Hass.io currently can be controlled by anyone who has access to your Home Assistant instance. Since we support custom add-ons, this means that anyone with access can run any application on your machine. Do not connect your hass.io instances to the internet. This will be addressed in a future release.

The challenge here is that we want to make Hass.io secure by default. If it’s not secure by default, the chances are high that our users won’t secure it, connect it to the internet and the next IoT botnet attack will be powered by Hass.io.

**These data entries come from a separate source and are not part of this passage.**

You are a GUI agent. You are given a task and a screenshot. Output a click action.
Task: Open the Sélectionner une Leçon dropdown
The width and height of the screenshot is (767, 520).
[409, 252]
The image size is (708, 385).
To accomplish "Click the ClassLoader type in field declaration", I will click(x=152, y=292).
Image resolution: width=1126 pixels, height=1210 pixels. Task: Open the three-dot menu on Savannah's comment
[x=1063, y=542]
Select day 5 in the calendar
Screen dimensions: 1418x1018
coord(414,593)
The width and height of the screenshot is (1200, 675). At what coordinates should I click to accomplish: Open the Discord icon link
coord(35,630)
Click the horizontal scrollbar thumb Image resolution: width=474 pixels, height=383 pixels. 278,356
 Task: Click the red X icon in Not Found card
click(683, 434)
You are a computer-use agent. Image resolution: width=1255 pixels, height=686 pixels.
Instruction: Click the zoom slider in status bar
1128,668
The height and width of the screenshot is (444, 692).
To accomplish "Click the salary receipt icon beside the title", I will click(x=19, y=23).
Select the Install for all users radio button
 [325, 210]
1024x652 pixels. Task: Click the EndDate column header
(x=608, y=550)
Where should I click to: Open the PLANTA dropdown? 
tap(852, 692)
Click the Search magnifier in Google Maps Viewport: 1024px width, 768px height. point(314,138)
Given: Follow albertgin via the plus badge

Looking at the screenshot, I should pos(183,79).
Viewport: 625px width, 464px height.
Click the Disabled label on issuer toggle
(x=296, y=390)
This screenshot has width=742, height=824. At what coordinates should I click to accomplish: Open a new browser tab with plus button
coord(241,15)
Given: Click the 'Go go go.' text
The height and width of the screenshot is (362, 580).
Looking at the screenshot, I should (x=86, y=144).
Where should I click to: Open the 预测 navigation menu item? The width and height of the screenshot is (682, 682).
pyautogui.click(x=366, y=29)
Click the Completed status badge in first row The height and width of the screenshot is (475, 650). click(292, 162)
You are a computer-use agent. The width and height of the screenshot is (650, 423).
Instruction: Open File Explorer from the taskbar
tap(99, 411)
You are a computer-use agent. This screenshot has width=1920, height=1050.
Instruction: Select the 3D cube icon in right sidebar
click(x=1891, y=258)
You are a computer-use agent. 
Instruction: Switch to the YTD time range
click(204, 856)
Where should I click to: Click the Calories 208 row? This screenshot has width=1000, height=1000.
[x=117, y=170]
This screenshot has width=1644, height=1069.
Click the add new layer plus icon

I have some ideas to make it more secure:

  • Have users write an hassio password to the SD card when they are flashing the image. Require that password to access the Hass.io panel.
  • Do not allow the Hass.io panel unless a user has set a password in the config -> this is a chicken/egg problem because they need to access hass.io panel to add Samba or SSH add-on to access the config to add the password :thinking:
  • Add option to hass.io component to only allow commands from whitelisted IPs. (Not secure by default, still better security)

Feedback welcome.

What about including something like https://www.vaultproject.io ? Have the user create a secure vault as the first step. Then manage all secrets for everything in Hass.io through the vault?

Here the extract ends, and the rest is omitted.